## What needs to be done
Could you copy exactly the lines from the one containing "Given: Expand the 2. Source website section" through the last line of the records below, leaving out any pictures?

## Records
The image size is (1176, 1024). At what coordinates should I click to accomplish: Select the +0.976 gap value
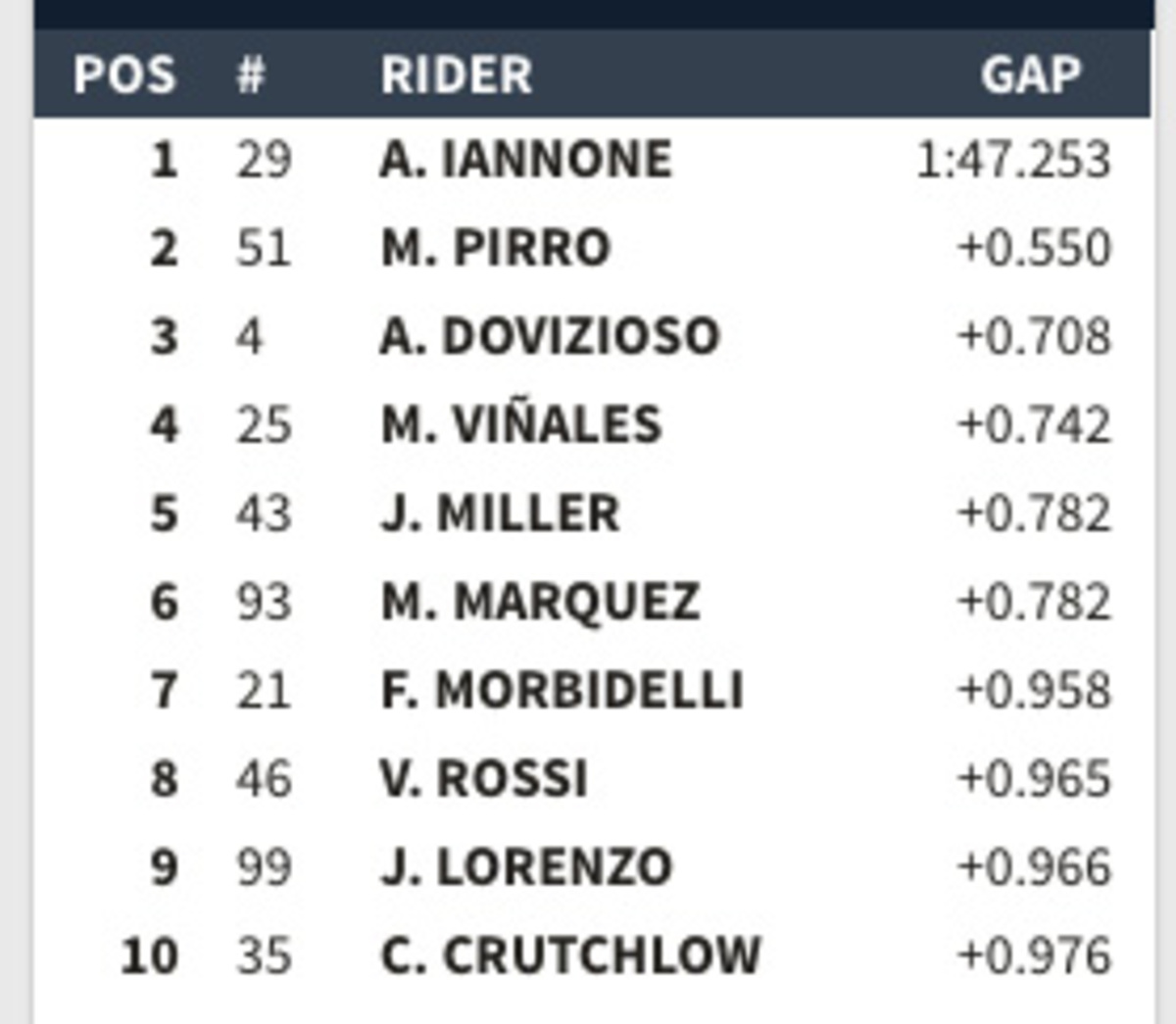[x=1034, y=955]
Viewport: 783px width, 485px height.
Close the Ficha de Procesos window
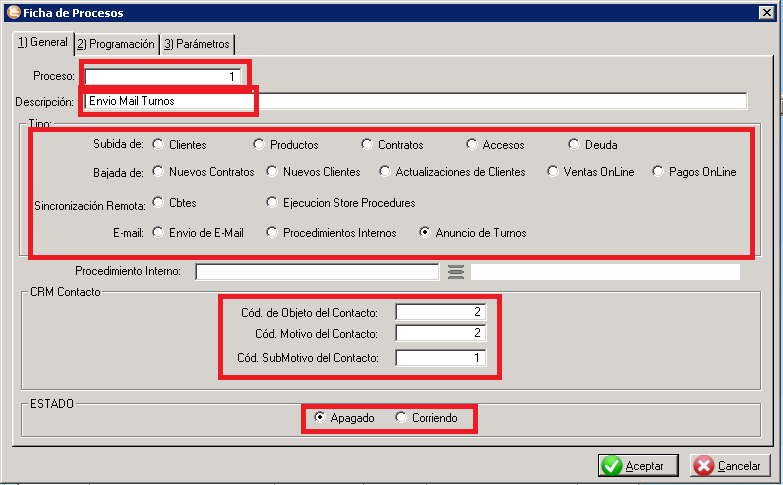pos(767,12)
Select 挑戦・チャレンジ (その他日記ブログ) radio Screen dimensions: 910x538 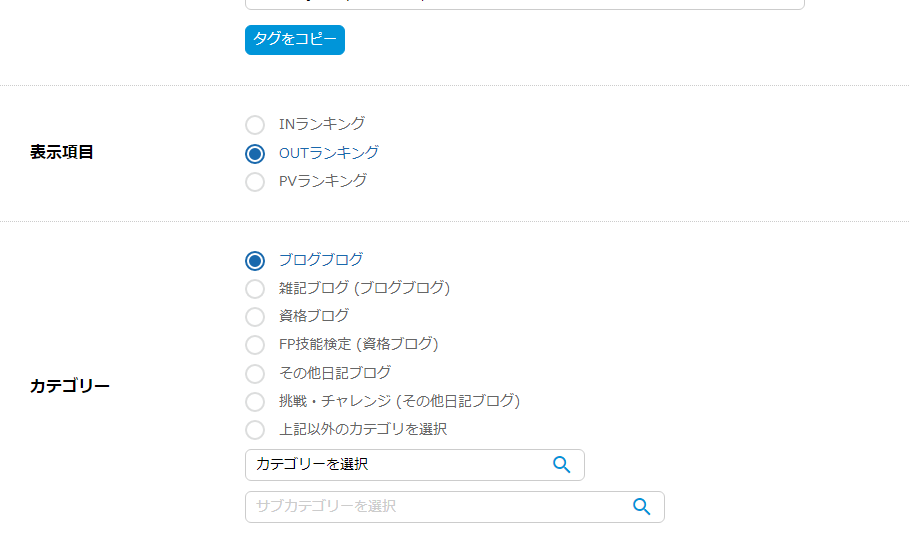click(255, 402)

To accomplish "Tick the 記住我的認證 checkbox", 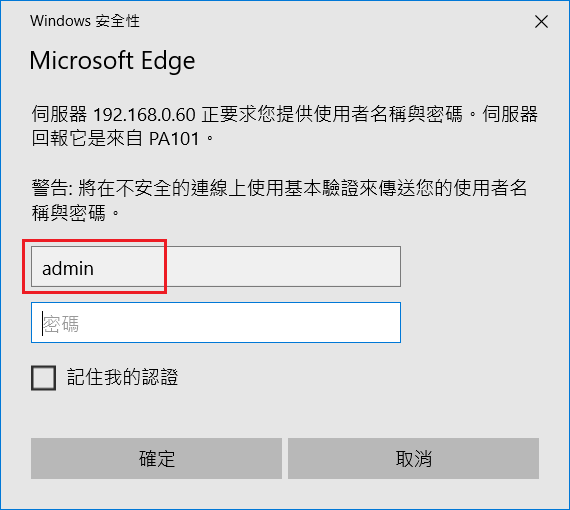I will (x=43, y=378).
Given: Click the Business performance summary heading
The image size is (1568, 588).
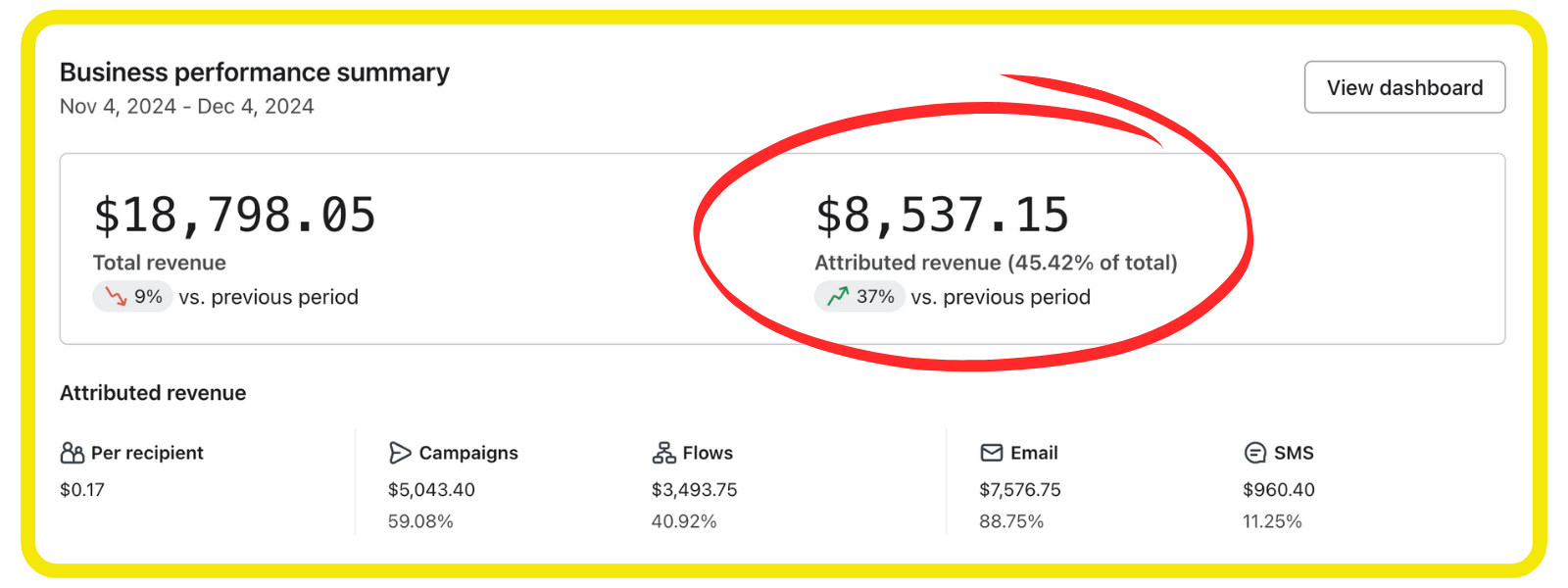Looking at the screenshot, I should click(254, 73).
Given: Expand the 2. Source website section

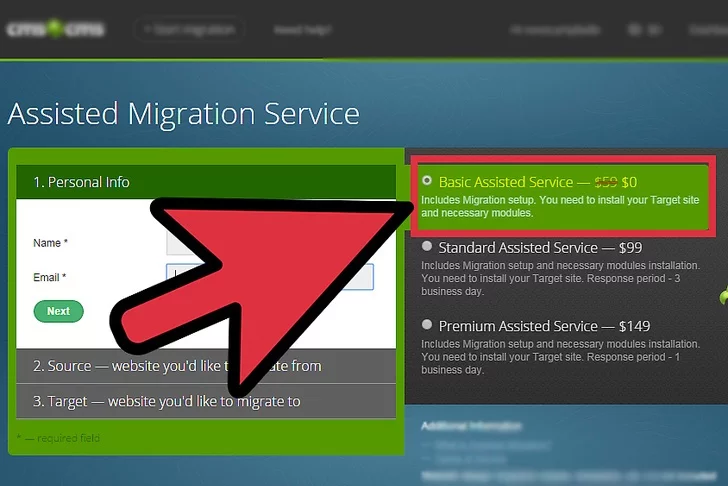Looking at the screenshot, I should pyautogui.click(x=100, y=366).
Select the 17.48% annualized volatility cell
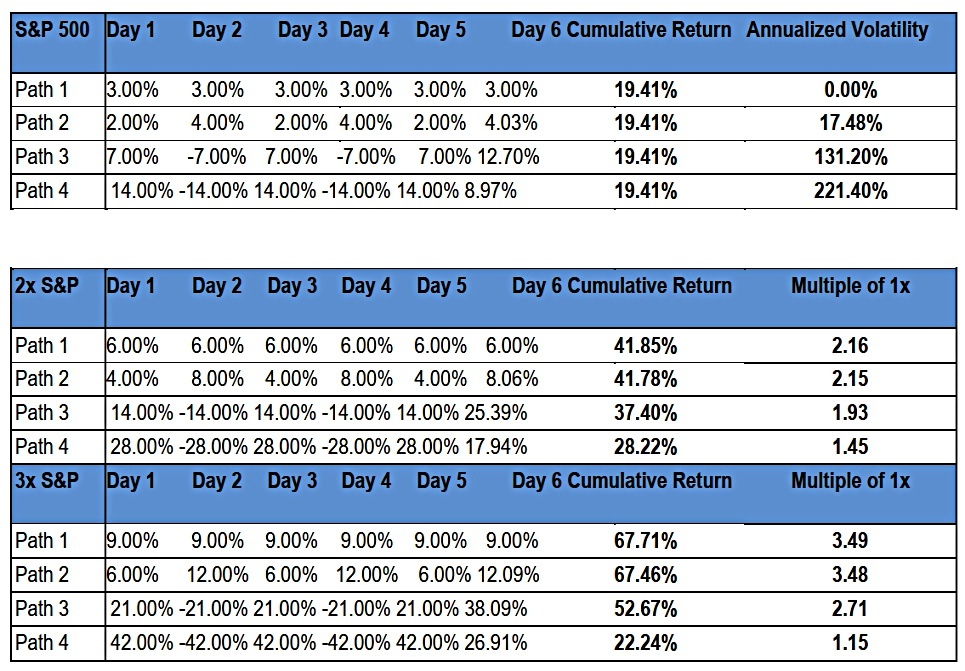965x671 pixels. tap(851, 123)
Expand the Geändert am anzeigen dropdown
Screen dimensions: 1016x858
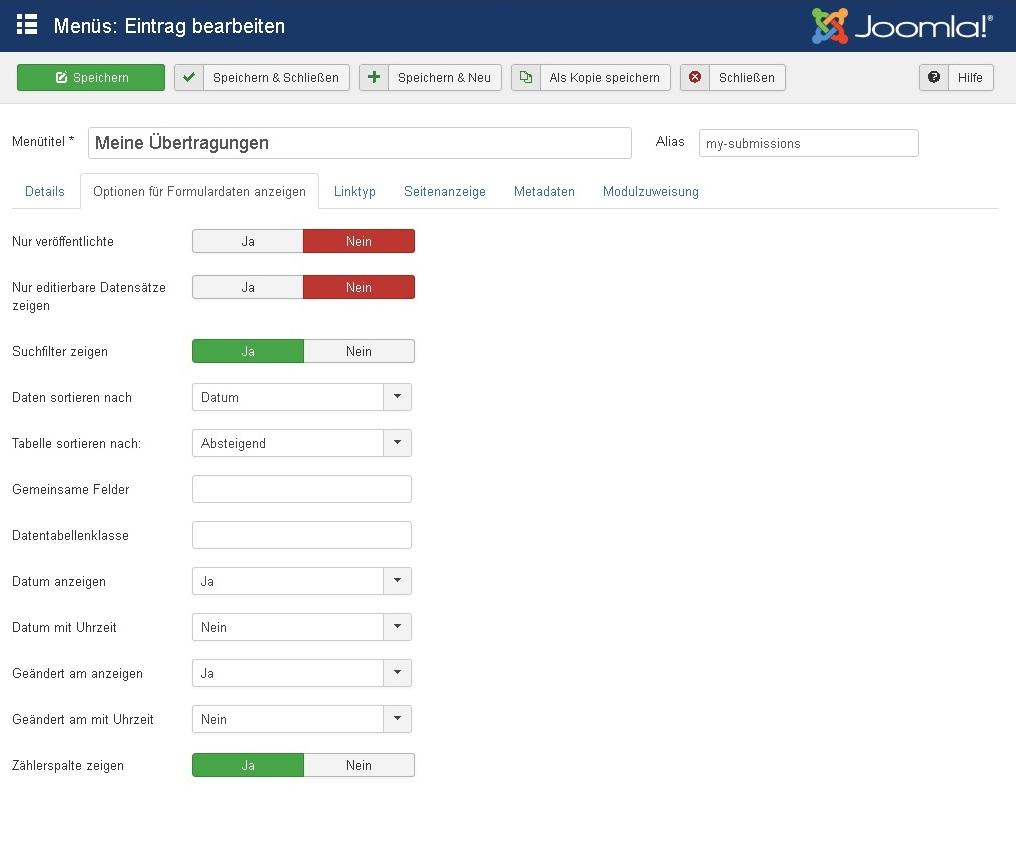pyautogui.click(x=301, y=673)
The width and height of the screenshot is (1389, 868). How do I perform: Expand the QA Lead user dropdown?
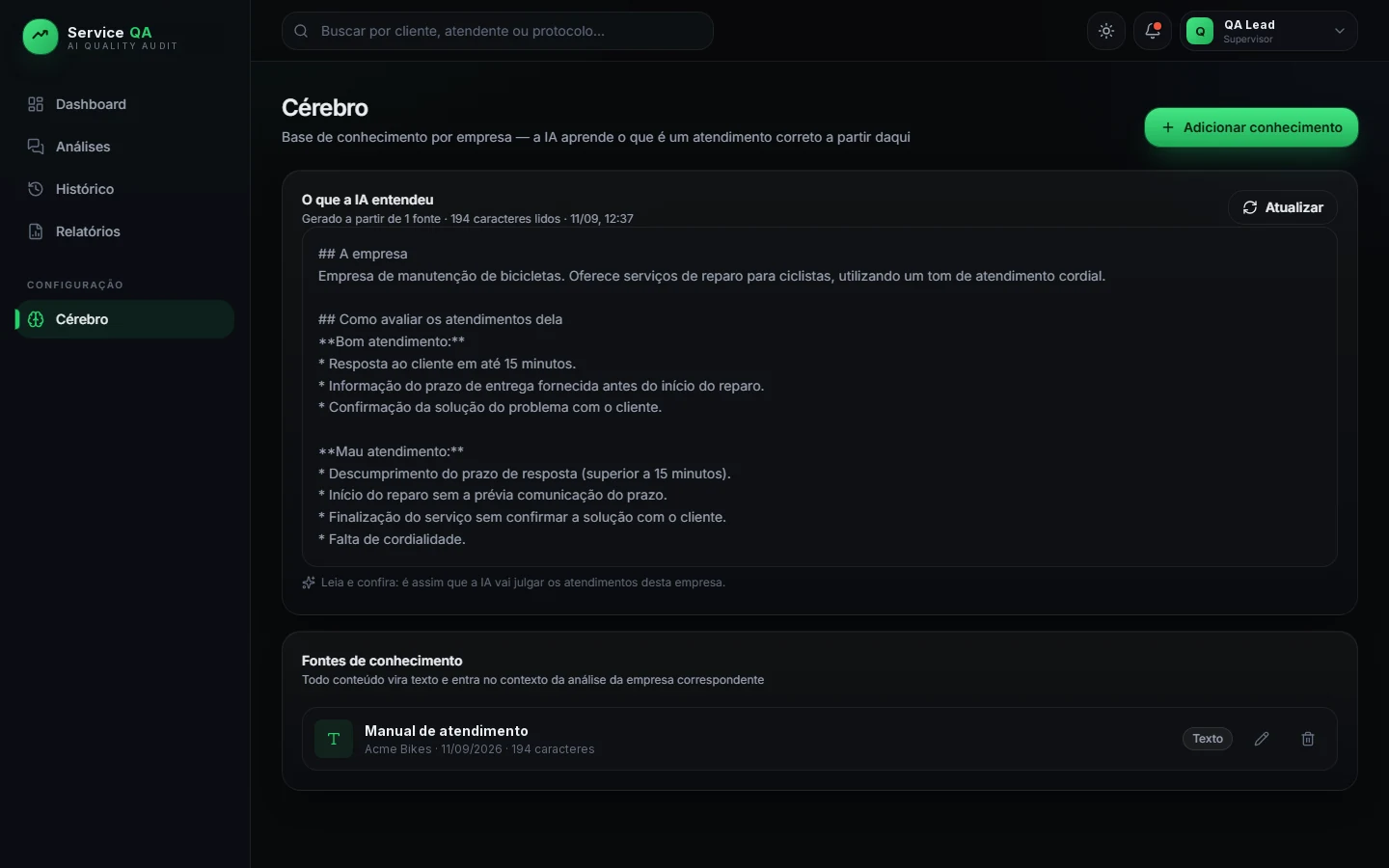[1268, 31]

## Exercise output
Given: Expand the 2. Source website section

Looking at the screenshot, I should pyautogui.click(x=100, y=366).
Select the 17.48% annualized volatility cell
965x671 pixels. tap(851, 123)
Expand the Geändert am anzeigen dropdown
Screen dimensions: 1016x858
pyautogui.click(x=301, y=673)
The width and height of the screenshot is (1389, 868). How do I perform: Expand the QA Lead user dropdown?
[1268, 31]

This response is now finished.